Through my five years in the entertainment industry, doing cool stuff and kicking my own personal goals, I get asked for advice a lot.
In just a couple of orbits around the sun I’ve transformed myself into a highly sought-after DJ, TV presenter, author, podcaster, entrepreneur, beauty influencer, professional opinion-haver and media personality, who sometimes has a nice amount of disposable income (which my mum thinks I should use to buy a house).
I’ve noticed that most people want to know the same thing about my career, over anything else: ‘How did you do it?’
At one point, I tried responding to each Instagram DM asking me to condense years of experience into a concise message, but it was literally not possible.
It’s not that my silence was a weird attempt at gatekeeping, but the scope of success is so vast and unique to everyone, that I struggled to respond.
The thing is, I’m a two-time uni dropout with poor time-management skills and a serious sense of career FOMO, which means I’m always doing too much.
Burnout is a close mate of mine.
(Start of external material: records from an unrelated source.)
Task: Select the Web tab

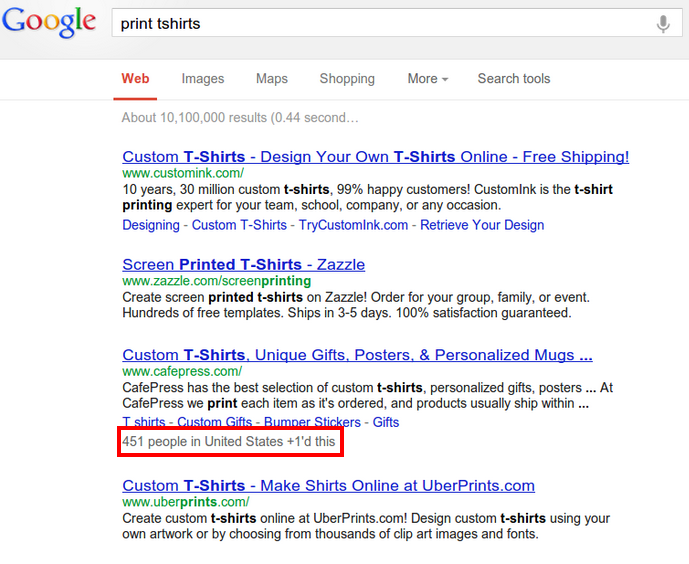Action: pyautogui.click(x=135, y=79)

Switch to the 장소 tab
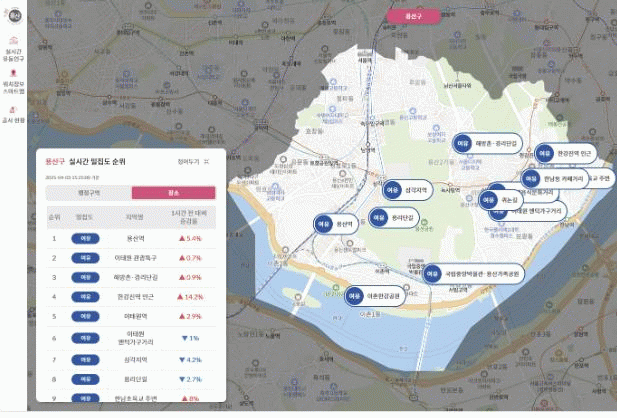pyautogui.click(x=172, y=192)
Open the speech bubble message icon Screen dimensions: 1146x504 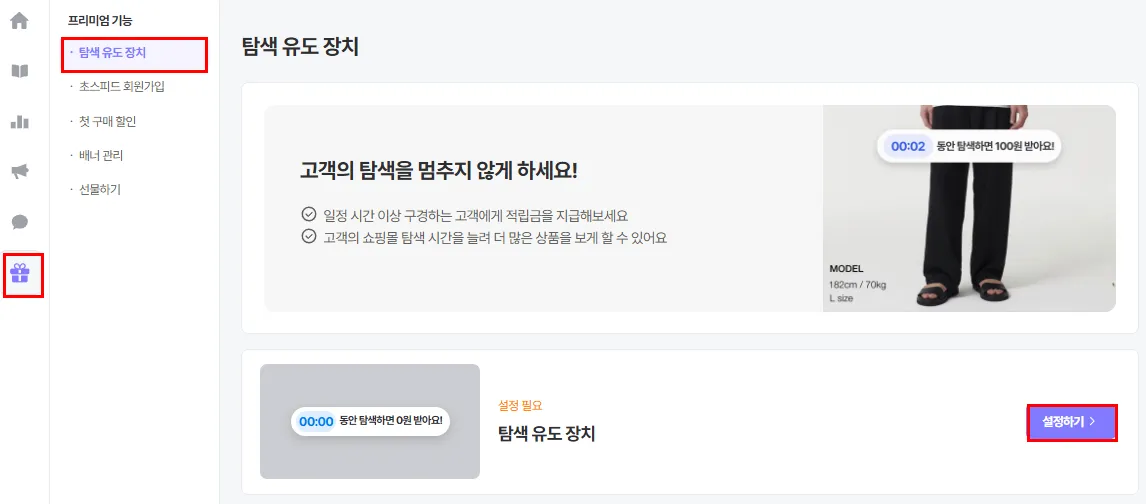pyautogui.click(x=20, y=222)
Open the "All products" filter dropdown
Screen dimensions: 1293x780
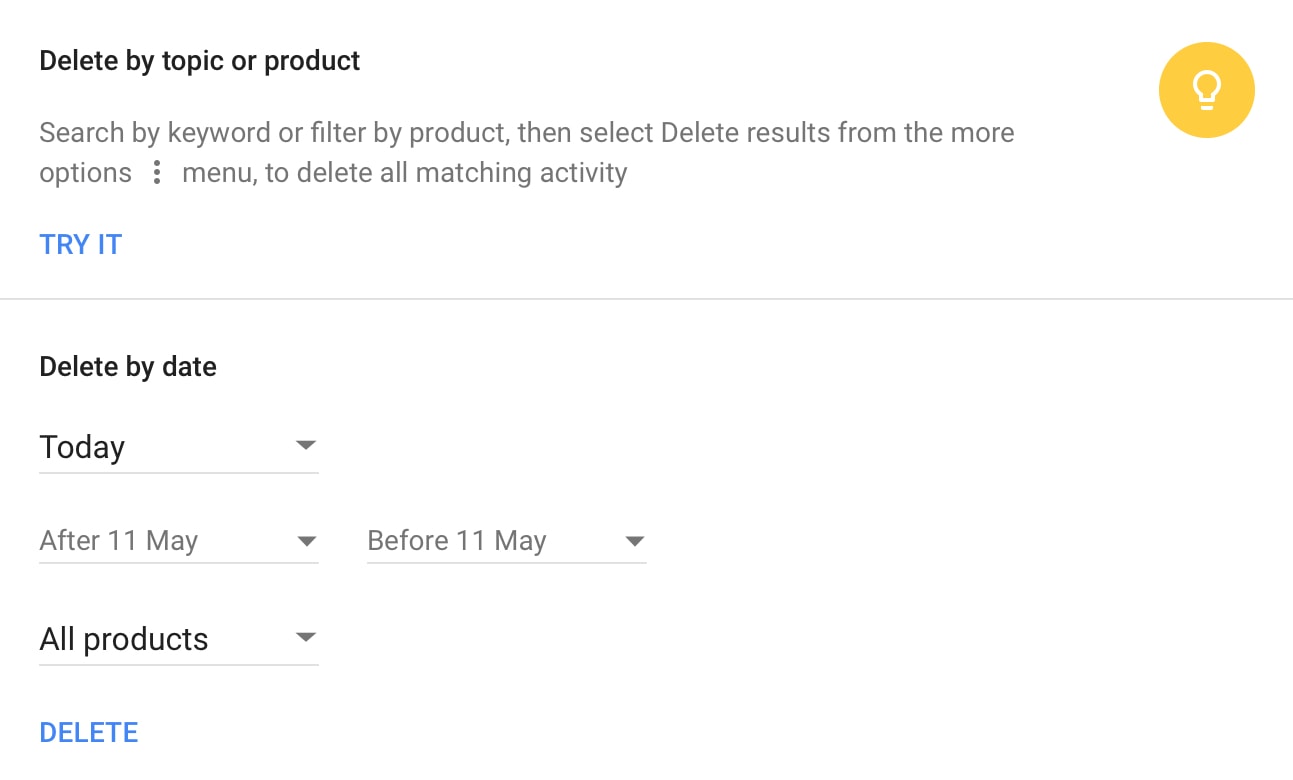tap(178, 639)
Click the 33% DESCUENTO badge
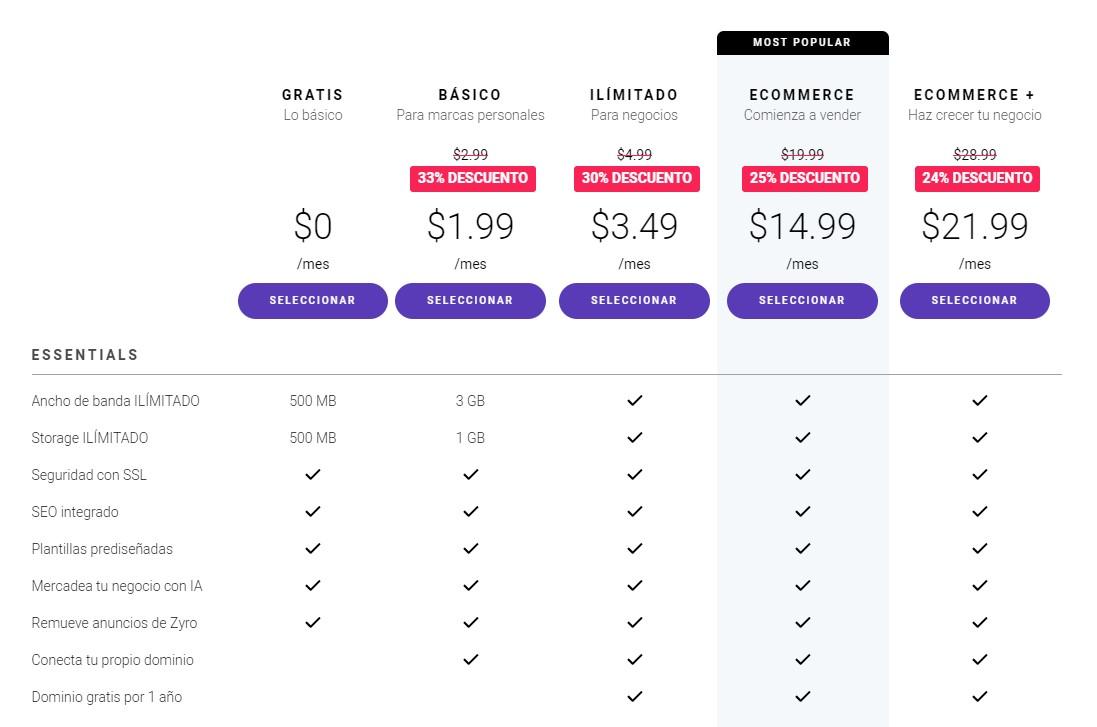 click(470, 178)
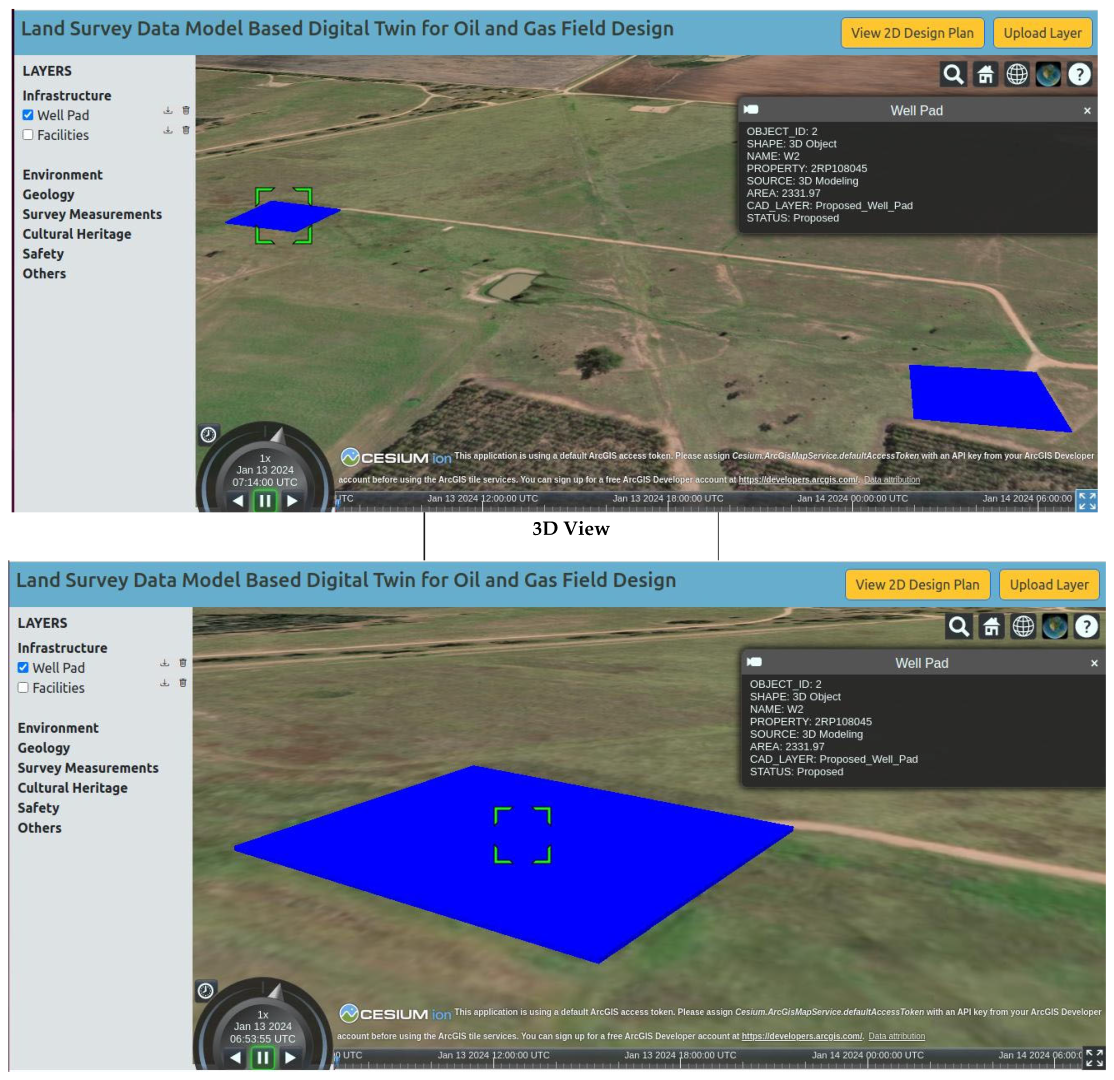Expand the Geology layer group in the lower panel
The width and height of the screenshot is (1114, 1080).
44,748

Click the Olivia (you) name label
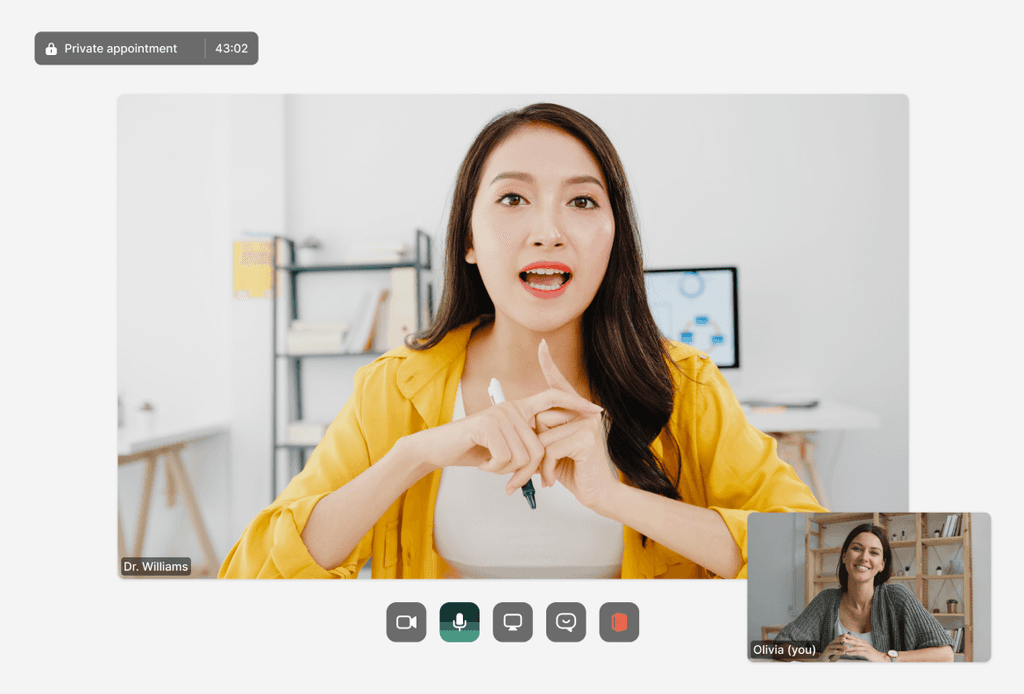(784, 649)
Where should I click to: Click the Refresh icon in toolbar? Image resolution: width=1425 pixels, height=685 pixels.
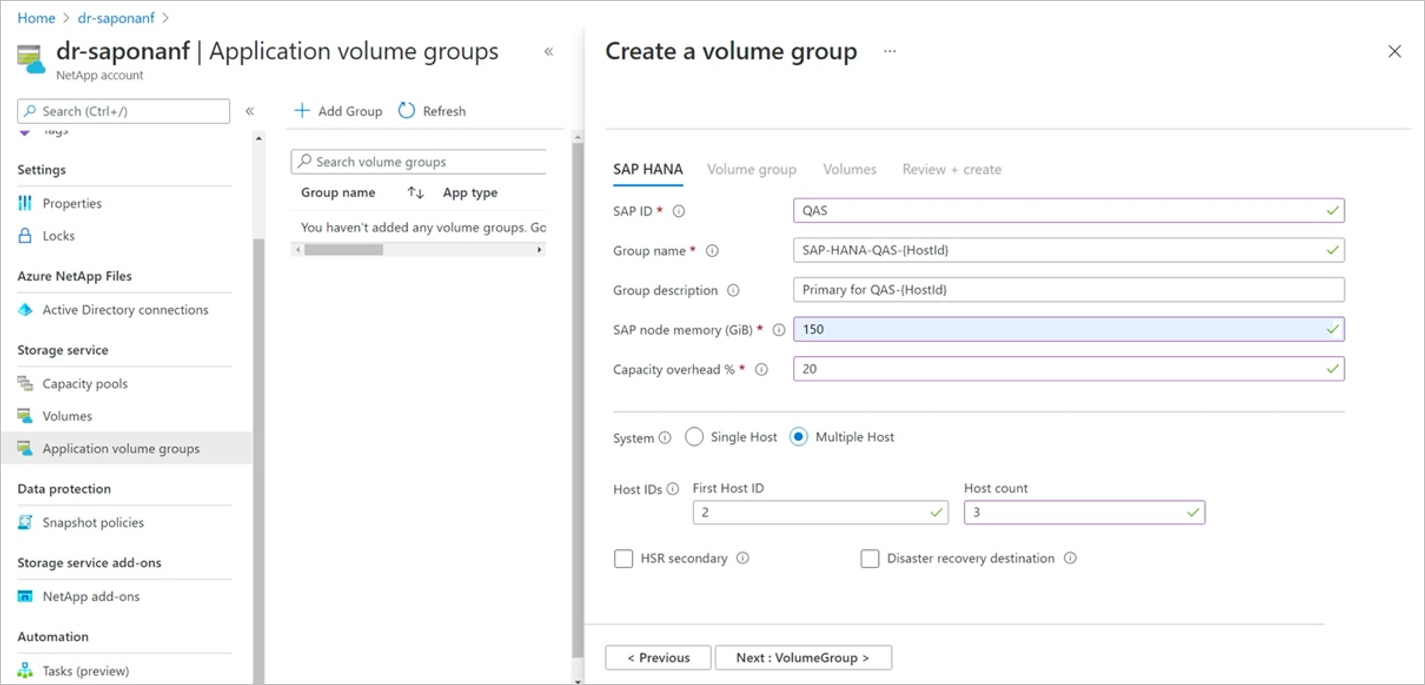[x=406, y=111]
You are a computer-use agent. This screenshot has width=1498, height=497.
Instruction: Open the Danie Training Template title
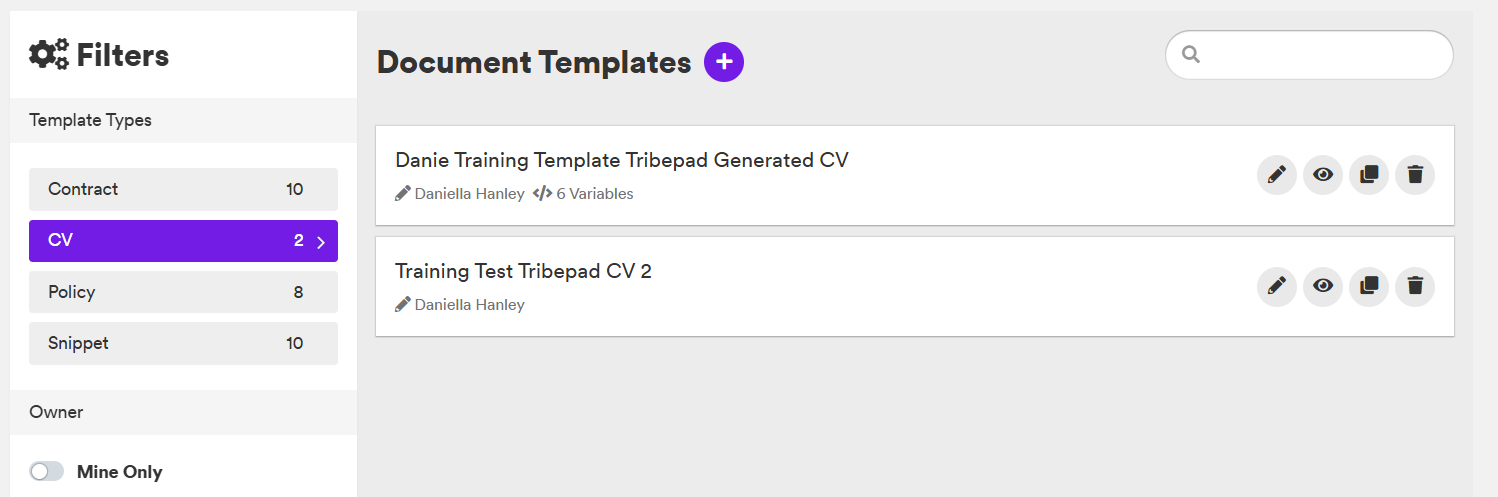click(x=622, y=160)
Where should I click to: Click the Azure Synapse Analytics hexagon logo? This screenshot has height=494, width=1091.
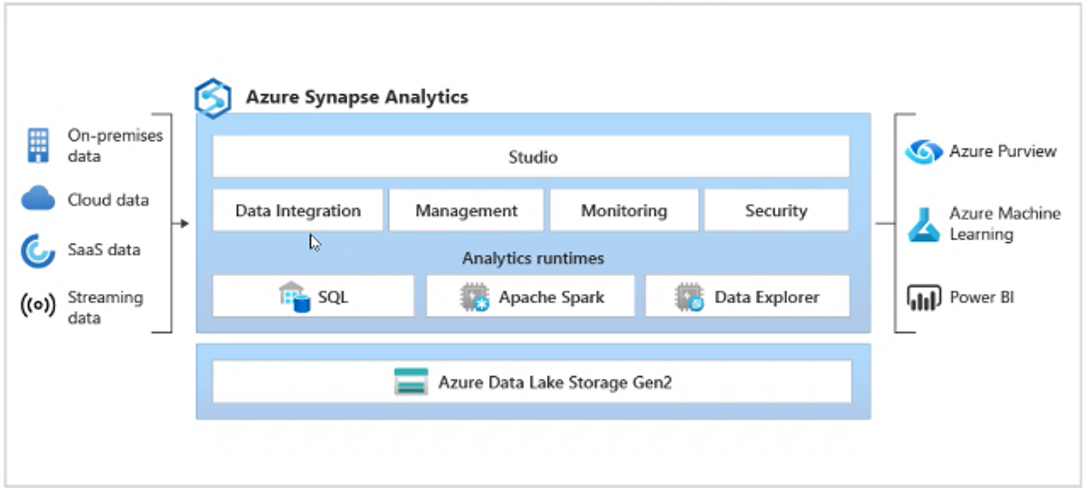(212, 98)
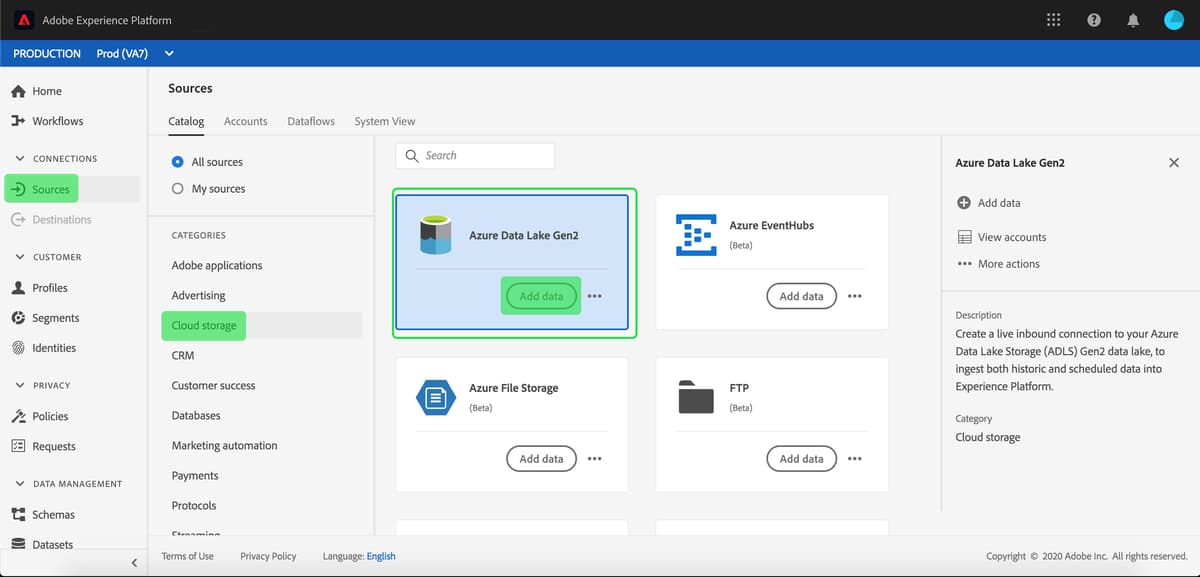The image size is (1200, 577).
Task: Collapse the PRIVACY section
Action: pos(20,384)
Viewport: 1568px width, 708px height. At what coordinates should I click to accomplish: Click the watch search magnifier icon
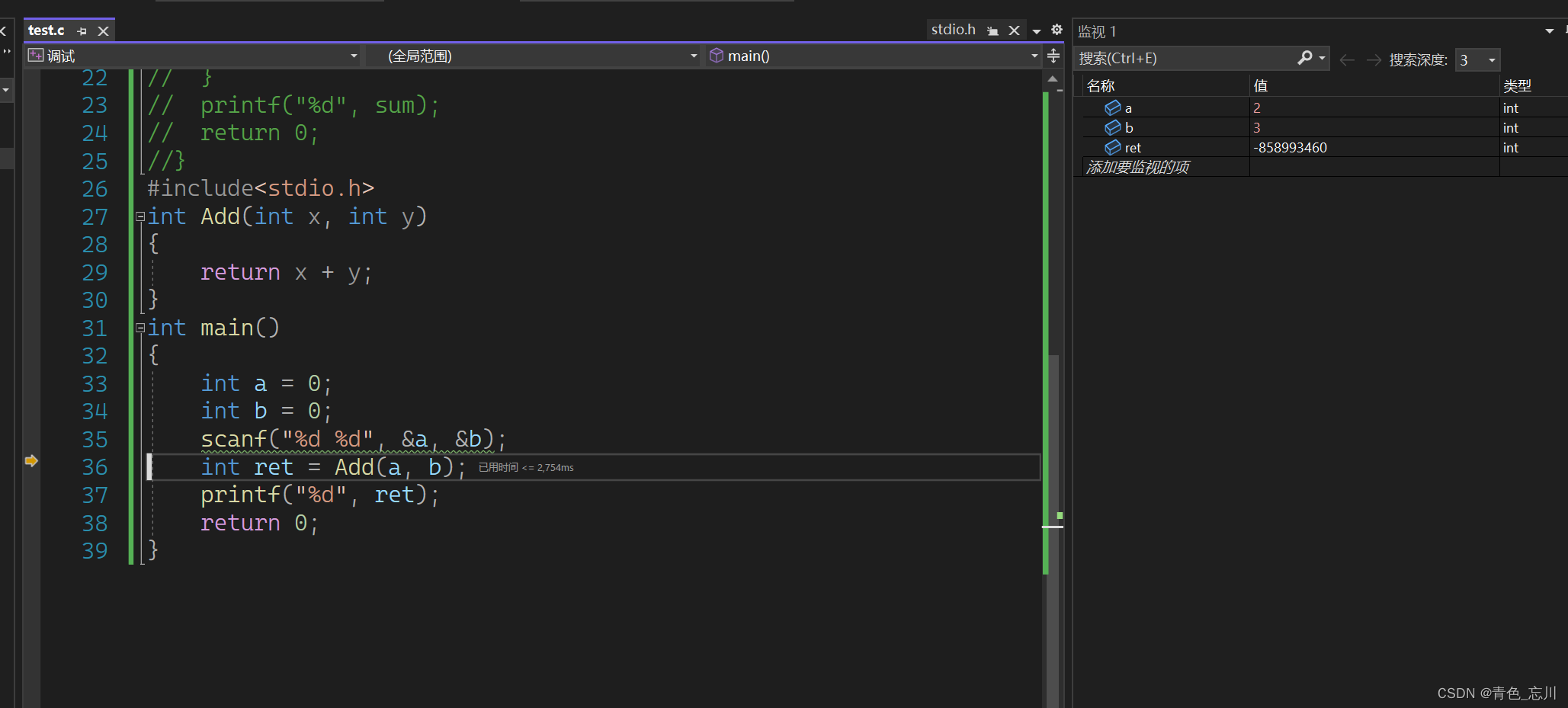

I do a lot of stuff because I want to, but most importantly because I can.
I grew up thinking that my quality of life would be perpetually limited by the fact that I wasn’t rich, white, sporty, a man or a genius.
I wasn’t born into a lineage that would automatically guarantee me the best of everything, so therefore I was limited by what I could actually achieve.
Coming from an immigrant, working-class, single-parent home, and not being particularly ‘good’ at anything, I’d been conditioned by society to think that it wouldn’t be much.